### Supplied passage ###
Stetson’s first hat style in 1865 not only became popular among westerners but was appreciated in the east, as well.  Modern production western films, striving for accuracy in western attire, depict Wyatt Earp (Kurt Russell) and Doc Holliday (Val Kilmer), and Captain Call (Tommy Lee Jones) wearing the “Boss Plains” Stetson.  Augustus McCrae (Robert Duvall) wore his hat with the brim turned up on the sides.[2]  Its wearer often modified the shape of the crown and brim by applying steam and then shaping it by hand or some other device.  Today’s basic western hat style has remained essentially unchanged in its construction and design since 1865.

Why were the brims turned up?  Stockmen started that trend; the flat brim got in the way while attempting to rope a cow or horse.  But there was an even more popular hat in the old west: The Derby (bowler) hat, mostly worn within western cities.  Bat Masterson and Luke Short were two famous gunfighters who wore the Derby hat.

Was there a connection between Stetson’s design and the earlier Tricorn hat?  Other than the fact that it was worn on the head, no.  The purpose of the tricorne was simple: to accommodate the wearing of white wigs when they were fashionable.  It is possible that migrants wore the tricorne hat en route to their western destinies and that in time the fasteners to keep the corners up became dysfunctional.  Now picture the tricorne hat without its corners.  Could this have inspired John Stetson?  Who knows?
### Data shown ###
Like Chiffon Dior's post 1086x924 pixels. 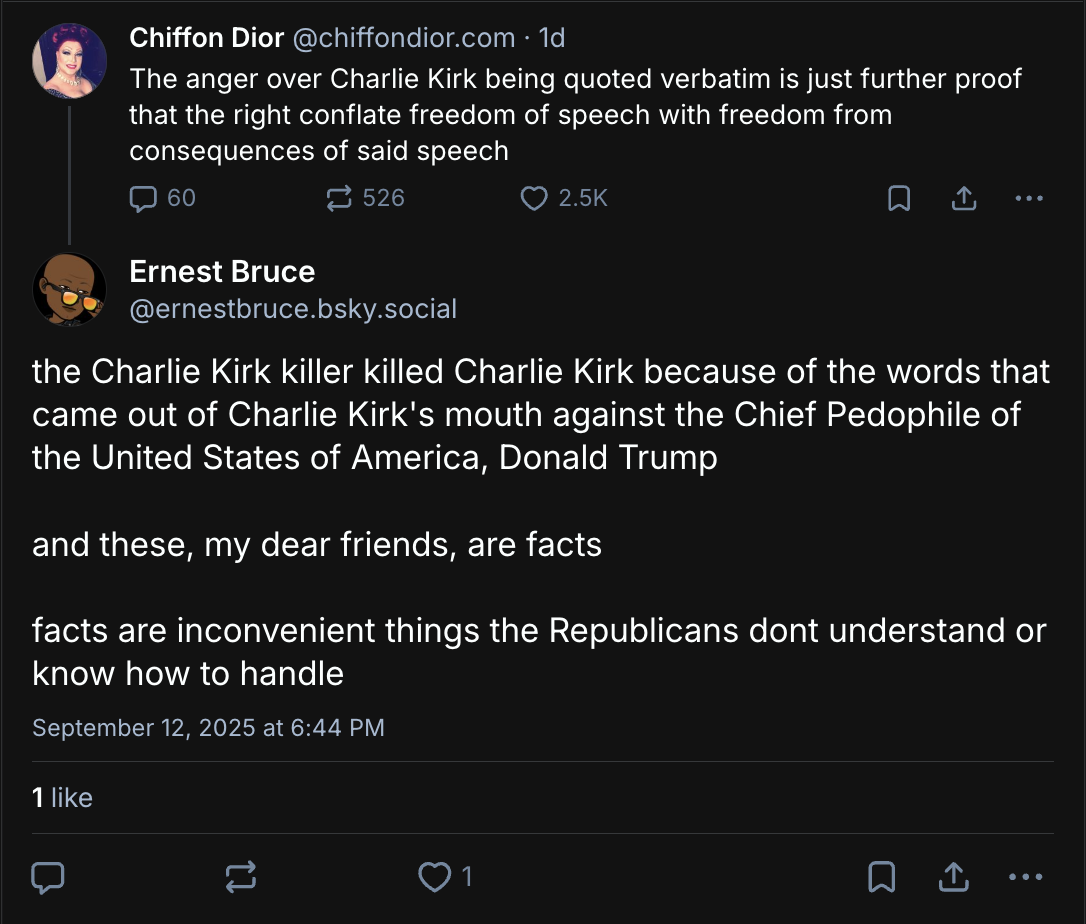[x=535, y=198]
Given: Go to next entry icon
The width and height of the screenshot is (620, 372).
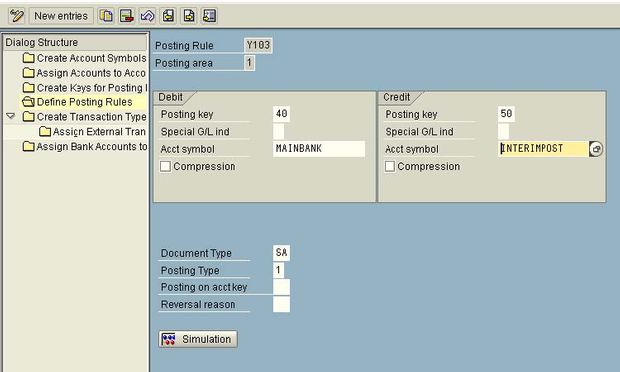Looking at the screenshot, I should click(x=189, y=16).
###
Short problem 1: Quote the Stetson hat text word for word, from "Stetson’s first hat" up to and including "design since 1865.".
Short problem 2:
Answer these questions from the Stetson hat text:
(a) In what year did Stetson's first hat style appear?
(b) Why did stockmen turn up the brims?
(c) What was the purpose of the tricorne hat?

Written solution 1:
Stetson’s first hat style in 1865 not only became popular among westerners but was appreciated in the east, as well.  Modern production western films, striving for accuracy in western attire, depict Wyatt Earp (Kurt Russell) and Doc Holliday (Val Kilmer), and Captain Call (Tommy Lee Jones) wearing the “Boss Plains” Stetson.  Augustus McCrae (Robert Duvall) wore his hat with the brim turned up on the sides.[2]  Its wearer often modified the shape of the crown and brim by applying steam and then shaping it by hand or some other device.  Today’s basic western hat style has remained essentially unchanged in its construction and design since 1865.

Written solution 2:
(a) 1865.
(b) The flat brim got in the way while they were trying to rope a cow or horse.
(c) To accommodate the wearing of white wigs when they were fashionable.